Exploring the Scriptures
Anyone who is paying attention knows that this life is far from perfect. There are disappointments and heartaches, illnesses and pain. “Change and decay in all around I see,” we sing in another favorite hymn of trust and hope (LSB 878:4). And of course, there is death. Most people think of death as an unfortunate but normal part of life. There may be some vague thought of heaven (never hell!) for the nice people; for some, death means simply disintegration back into the earth and no more. But there is more; there is much more, for Jesus has promised to return on the Last Day and raise the dead. It won’t be just the righteous that He raises, but all people, as we confess in the Nicene Creed: “I look for the resurrection of the dead and the life of the world to come” (LSB, p. 191). The Athanasian Creed goes even further, stating, “And those who have done good will enter into eternal life, and those who have done evil into eternal fire” (LSB, p. 320), meaning that those who have rejected Jesus will experience weeping and gnashing of teeth in eternal damnation.
❚ Read 1 Cor. 15:12–28. When (or who) is the beginning of death and the end of death, according to verse 21? Why should this give us hope?

**COLLECTED DATA**:
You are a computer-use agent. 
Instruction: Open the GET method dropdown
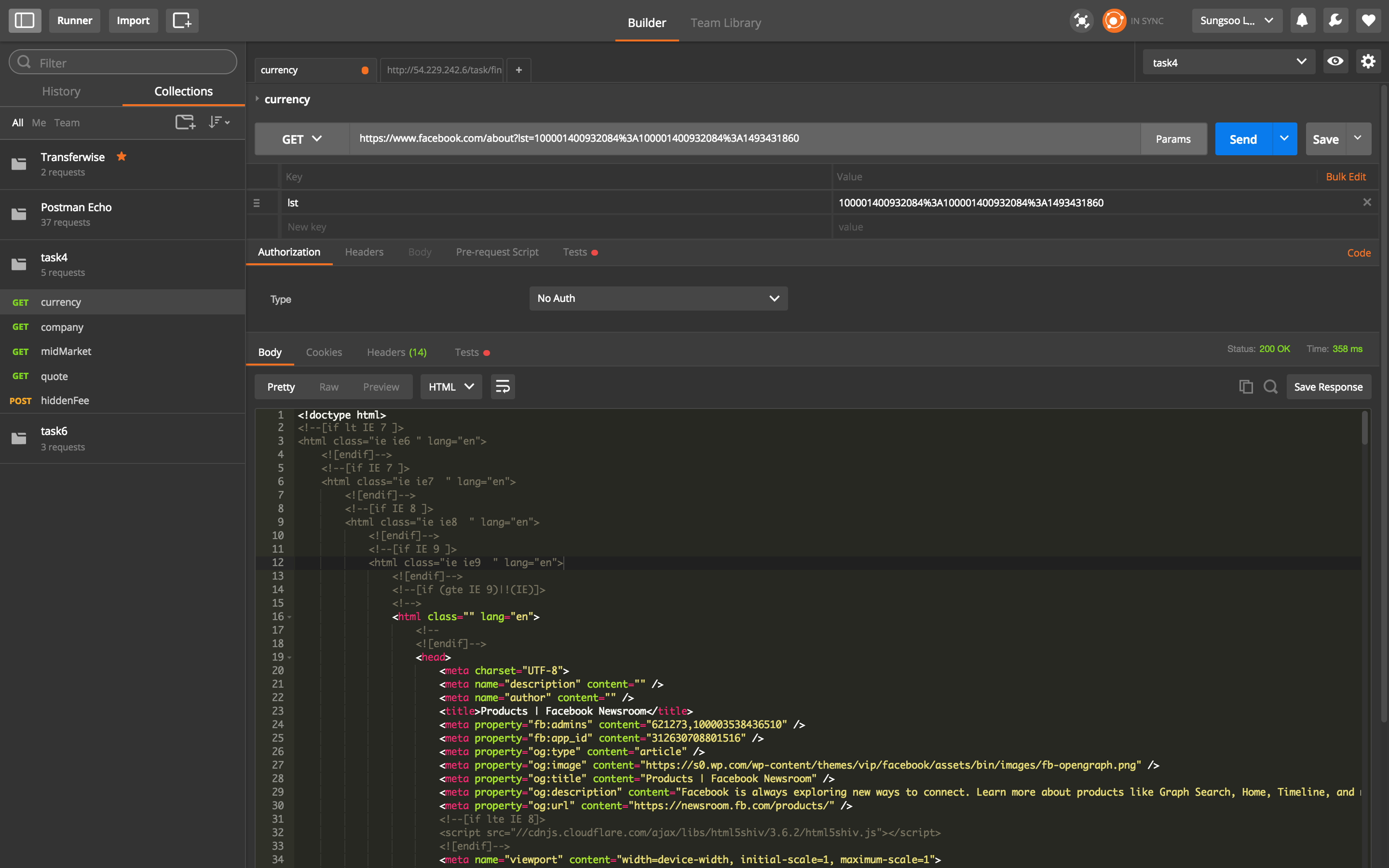coord(302,139)
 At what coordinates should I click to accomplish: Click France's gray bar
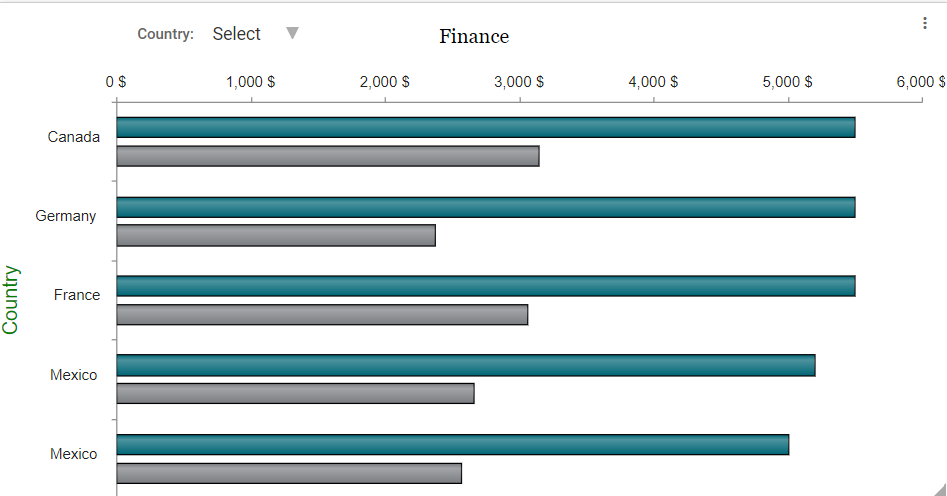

**WHAT THE EXERCISE ASKS**:
Carry on the Bible study text about death and the resurrection from the point where it stops. The material is drawn from a separate source, unrelated to the text.

**RESULT OF THIS EXERCISE**:
❚ Read Psalm 90. How should we consider this life in light of this psalm? Should we put our hope and trust in the things of our life now?
Exploring the Hymn
The text was written by Martin Schalling (1532–1608), a Lutheran pastor and theologian who was a disciple of the reformer Philipp Melanchthon, author of the Augsburg Confession. Schalling lived during a time of intense religious strife, which reached even outside Germany and throughout Europe. As the Reformation moved forward, the Roman Catholics often fought back, countering with their own documents and creeds. At that time, Germany was composed of many small principalities and kingdoms. It was up to each individual ruler to decide on the religious confession of his territory, leading to many changes as rulers came and went. Unfortunately, these battles of words often spilled out into battles of swords, and many were killed in wars and power struggles during this time.
Even if we were without religious strife, death is still a universal problem in this life, and all Christians should be able to confess the truths sung in this hymn, finding comfort in these words.
❚ What would be some of the challenges for a pastor in a time of ever-changing allegiances? Could you continue to confess the truth even if your job or your life depended on it?
In the first stanza, we are reminded that earth’s pleasures are no match for eternal life in heaven, and that the most important thing for us is to be in the presence of God.
❚ Where does Jesus promise to be when we gather for the Divine Service each Sunday?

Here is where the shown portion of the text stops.